Dr. Steven Gabbe, CEO of the Wexner Medical Center, Gov. John Kasich and Dr. Ali Rezai, a professor of neurosurgery at OSU, talk about how OARnet can improve medical care in Ohio.
Gov. John Kasich visited the Wexner Medical Center at The Ohio State University Monday to talk to physicians about how the state’s boost to network bandwidth could improve medical care statewide.
With Ohio’s Academic Research Network (OARnet), a plan to increase network speeds across the state that was announced at Kasich’s State of the State announcement, doctors from Youngstown to Cincinnati will be able to share medical information, video and images instantly.
“Our state has tremendous advanced resources in medical research that are the envy of the nation,” Kasich said.
At the Prior Health Sciences Library, Kasich sat down with physicians at the Wexner Medical Center and video chatted with doctors from across the state about the new technology. The state is spending $10 million on this project and Kasich said it will “open the faucet” to information sharing.

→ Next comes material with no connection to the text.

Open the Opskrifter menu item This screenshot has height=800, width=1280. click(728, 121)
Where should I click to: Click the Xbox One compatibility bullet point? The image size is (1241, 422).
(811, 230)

Dr. Ali Rezai, a professor of neurosurgery at OSU, sat down with Kasich to introduce different ways the technology can advanced medical care.
“We can remotely evaluate and monitor our patients’ clinical status, and further optimize their treatment and management remotely,” Rezai said.
Rezai gave a scenario where a team of doctors in Akron can be working directly with doctors in Columbus through the use of the technology. Rezai said he can be sitting at his desk, on his laptop, assisting in brain surgery across the state.
Dr. Joseph Broderick, chairman of the Department of Neurology at the University of Cincinnati College of Medicine, was present at the meeting through video conferencing.
“Up until now, the only way to transmit these
data was to physically load them onto large external hard drives and ship them to the institutions,” Broderick said.
OARnet will allow a bandwidth of 100 GB per second (Gbps), and Kasich said it will allow Ohio hospitals to more easily collaborate on a global scale.
“Ohio’s enhanced 100 Gbps broadband capability will help put us at the cutting edge of medical innovation and information sharing, which will greatly facilitate our patient care, clinical research and training programs,” Rezai said.
The statewide bandwidth speed is 10 Gbps, and the new 100 Gbps program will start in about four months, Kasich said.
“It will be the envy of the nation,” Kasich said.